------ Material provided ------

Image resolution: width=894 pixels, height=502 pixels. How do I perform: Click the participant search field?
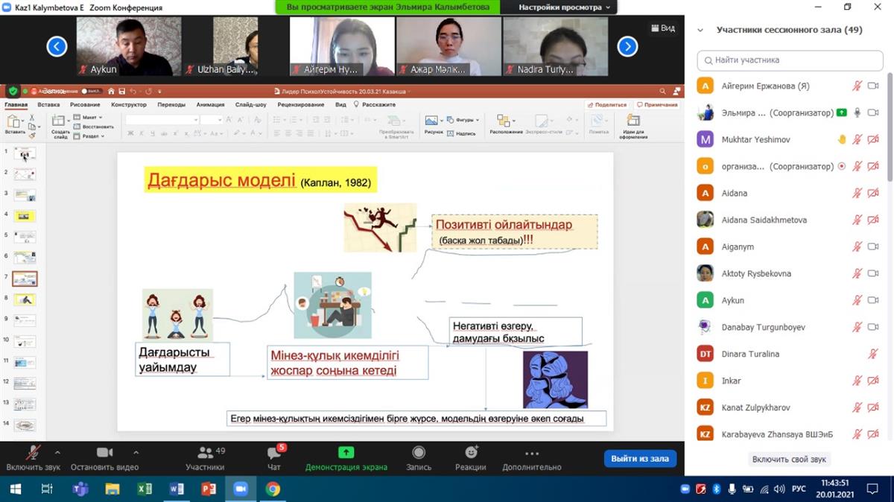click(x=790, y=60)
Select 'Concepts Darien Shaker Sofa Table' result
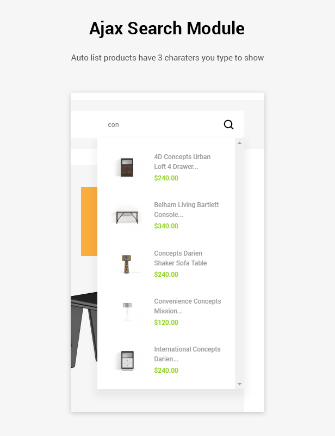Viewport: 335px width, 436px height. [x=181, y=258]
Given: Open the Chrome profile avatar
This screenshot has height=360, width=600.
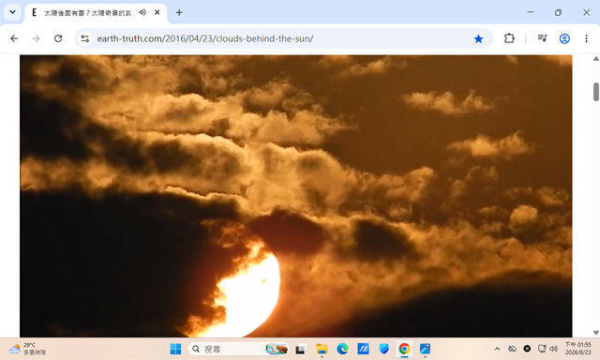Looking at the screenshot, I should 564,38.
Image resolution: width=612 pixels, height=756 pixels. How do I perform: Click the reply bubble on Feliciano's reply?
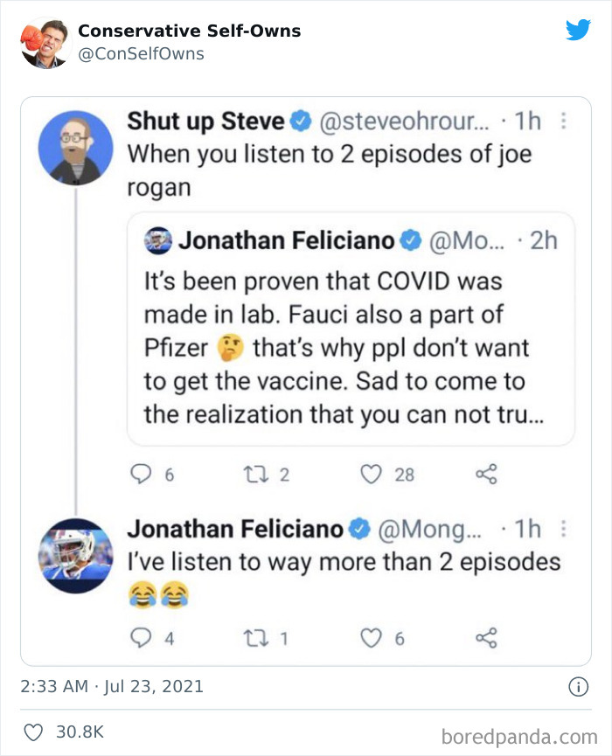pyautogui.click(x=143, y=638)
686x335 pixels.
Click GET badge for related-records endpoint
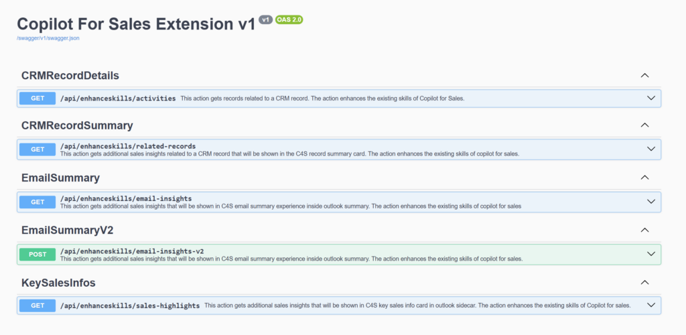pos(38,149)
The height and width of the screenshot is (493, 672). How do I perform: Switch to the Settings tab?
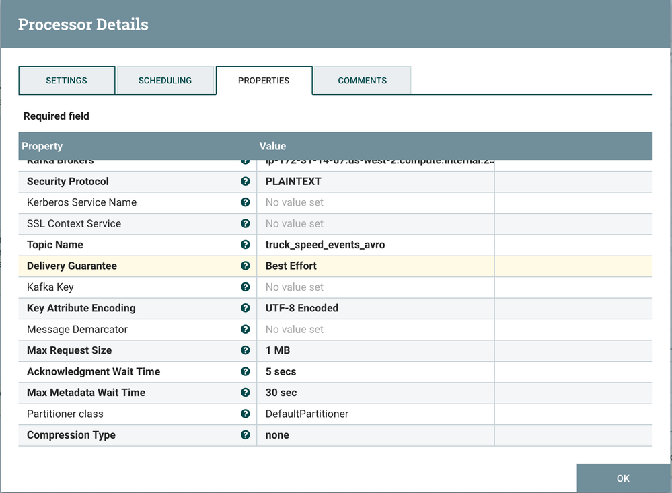(67, 81)
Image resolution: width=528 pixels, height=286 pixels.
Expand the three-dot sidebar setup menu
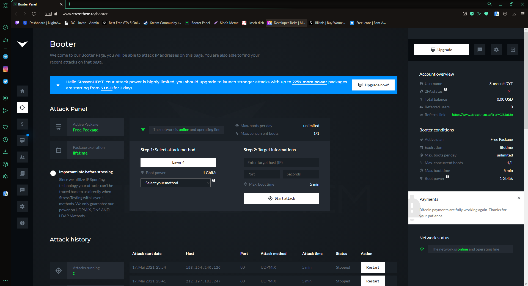coord(6,281)
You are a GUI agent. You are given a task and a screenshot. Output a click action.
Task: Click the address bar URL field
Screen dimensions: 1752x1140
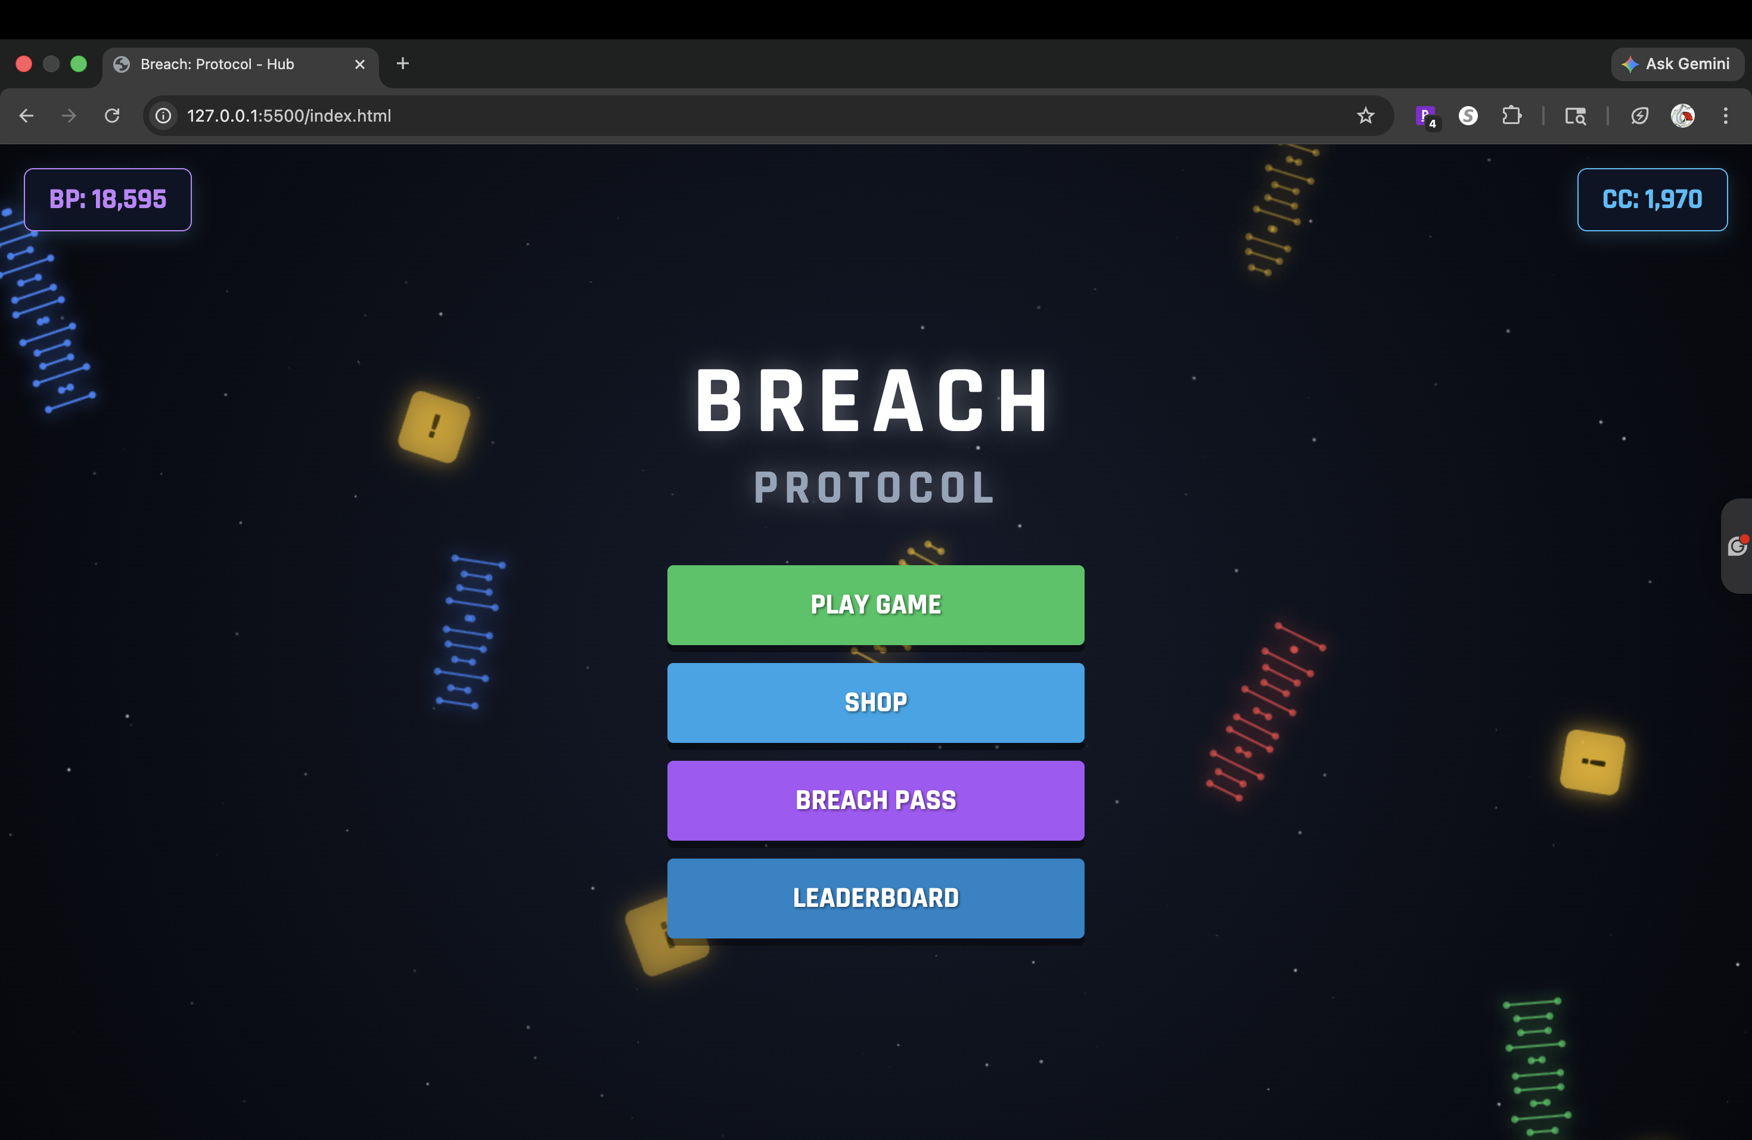coord(663,116)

------

## Problem
Write out the records above as a JSON list of strings, one string for each line, with blank lines omitted and the pictures left out.

## Task output
[
  "Image resolution: width=894 pixels, height=502 pixels. How do I perform: Click the participant search field?",
  "click(x=790, y=60)",
  "Select 'Concepts Darien Shaker Sofa Table' result",
  "Viewport: 335px width, 436px height. [x=181, y=258]",
  "Given: Open the Chrome profile avatar",
  "This screenshot has height=360, width=600.",
  "Looking at the screenshot, I should 564,38.",
  "Image resolution: width=612 pixels, height=756 pixels. How do I perform: Click the reply bubble on Feliciano's reply?",
  "pyautogui.click(x=143, y=638)",
  "686x335 pixels.",
  "Click GET badge for related-records endpoint",
  "pos(38,149)",
  "The height and width of the screenshot is (493, 672). How do I perform: Switch to the Settings tab?",
  "(67, 81)",
  "Image resolution: width=528 pixels, height=286 pixels.",
  "Expand the three-dot sidebar setup menu",
  "coord(6,281)",
  "You are a GUI agent. You are given a task and a screenshot. Output a click action.",
  "Task: Click the address bar URL field",
  "Screen dimensions: 1752x1140",
  "coord(663,116)"
]